Preparing children to protect themselves under any circumstance is no easy task. It is often uncomfortable for a parent to be able to have a direct talk with their own child. Still it must be done in an age appropriate manner, using the correct bodily terms and instructing a child to turn to someone trustworthy should the child feel threatened – not always easy in a sleepaway camp. For that reason, it is imperative for parents to take their time selecting the best camping program with directors and counselors who have been evaluated and have a track record of running a well supervised program.

I went to sleepaway camp for several years as a pre-teen and teenager. At one of the camps I attended the camp directors floated in and out of camp activities on a regular basis and checked bunks, bathrooms and the areas around the fields every night at random times. They were diligent in taking care of their campers. At a different camp, one with more porous supervision, I heard later that several campers had been sexually molested by staff for several years after I had been a camper there.

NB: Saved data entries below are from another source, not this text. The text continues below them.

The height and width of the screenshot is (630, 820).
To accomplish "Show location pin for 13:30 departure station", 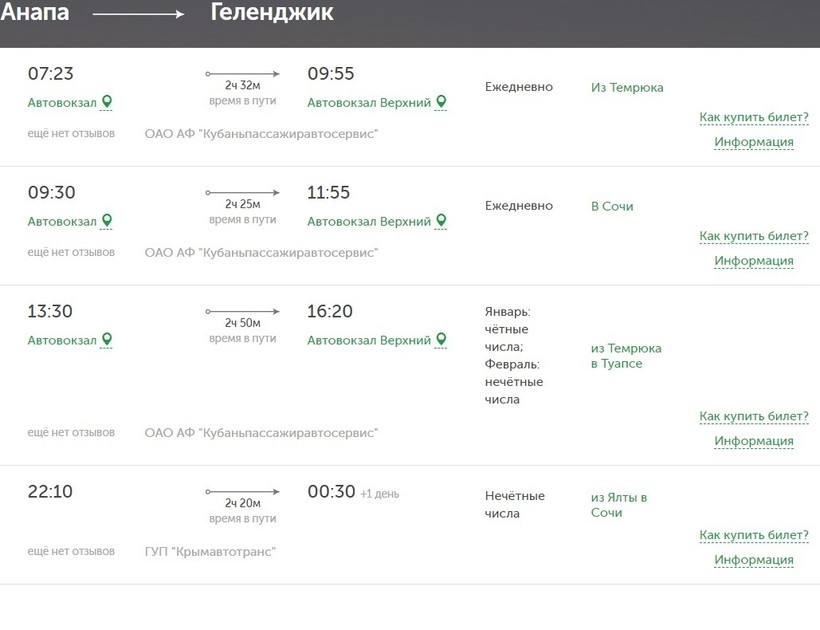I will (107, 340).
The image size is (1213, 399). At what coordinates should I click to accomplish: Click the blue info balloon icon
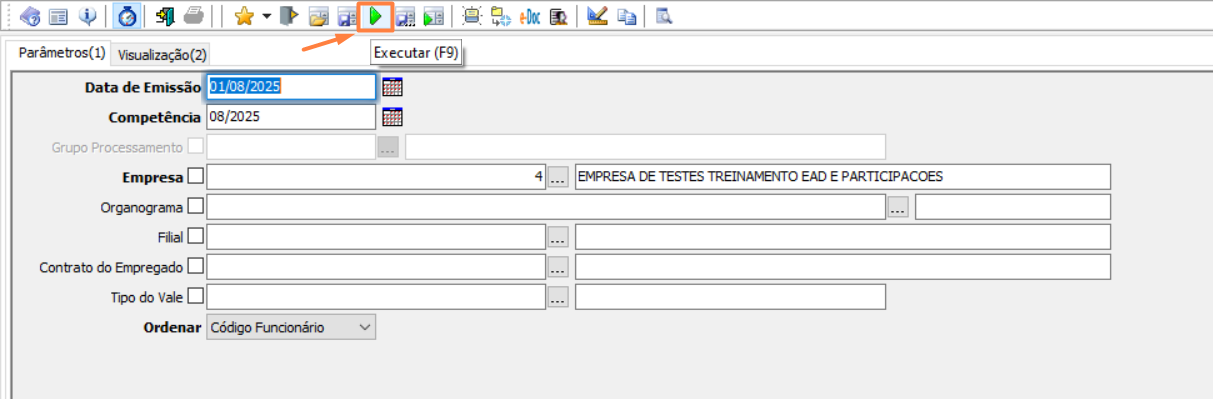[87, 16]
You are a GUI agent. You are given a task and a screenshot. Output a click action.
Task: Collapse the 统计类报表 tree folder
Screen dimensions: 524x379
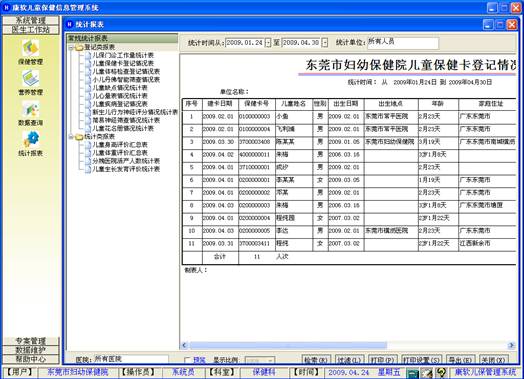[x=71, y=137]
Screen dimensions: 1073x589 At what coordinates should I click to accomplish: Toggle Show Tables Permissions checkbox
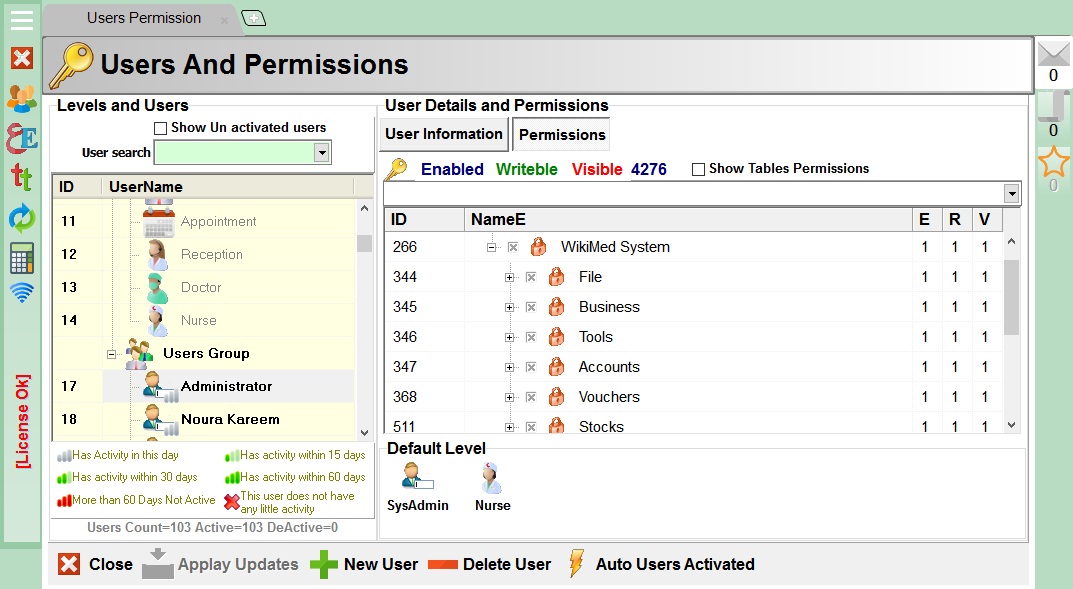pos(698,169)
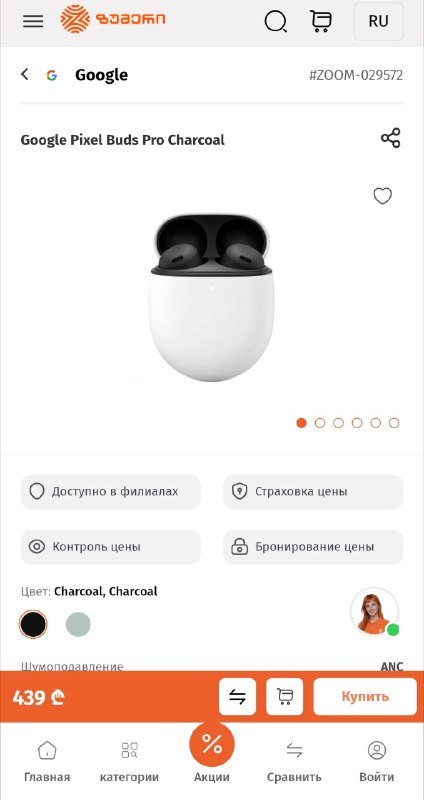424x800 pixels.
Task: Click the Купить buy button
Action: click(365, 696)
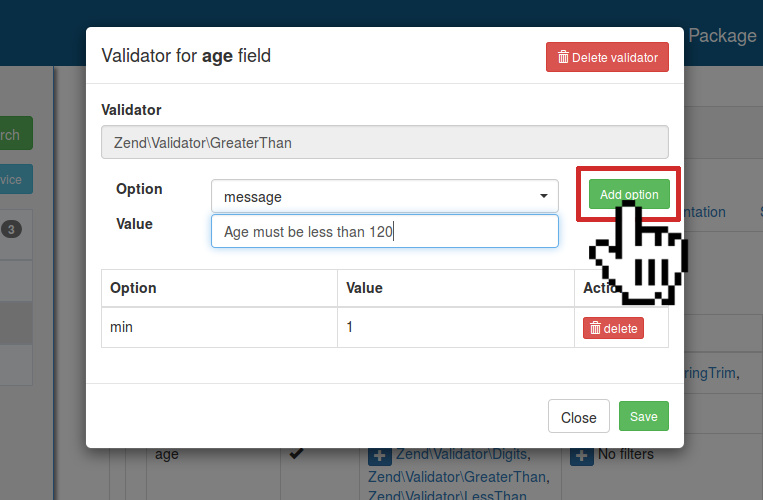Click the Zend\Validator\GreaterThan validator name field
Viewport: 763px width, 500px height.
tap(384, 143)
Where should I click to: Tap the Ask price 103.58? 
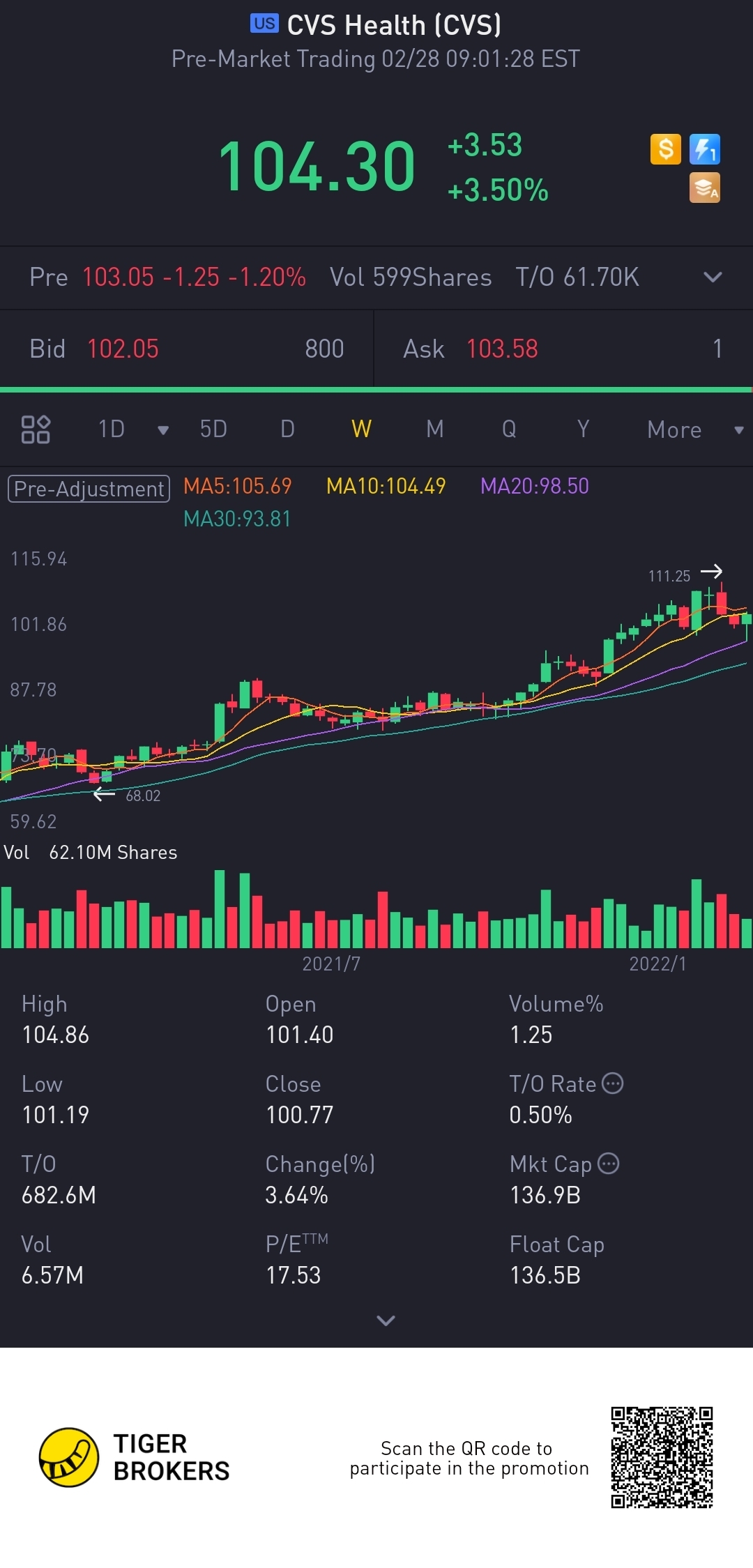[x=502, y=349]
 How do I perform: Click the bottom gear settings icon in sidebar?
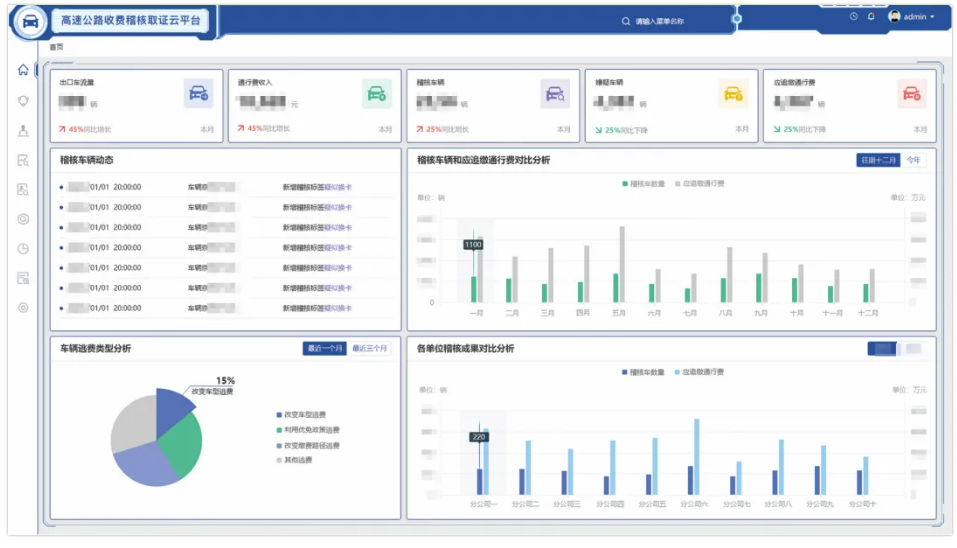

To create a consistent approach to protect the wellbeing of campers, ASAP, a non-profit organization that addresses issues of abuse in the Jewish community, has several free guides available online for directors and counselors (www.asap.care)  Parents should request that camps they choose for their children adhere to the training and certification the ASAP program has promulgated.

Abuse can take place anywhere, anytime. We can do our best to prevent it if we, as parents, camp administration and staff do our diligence, follow through to create a safe environment and educate our children.

Dr. Michael J. Salamon is a fellow of the American Psychological Association and the author of numerous articles and books, most recently “Abuse in the Jewish Community” (Urim Publications).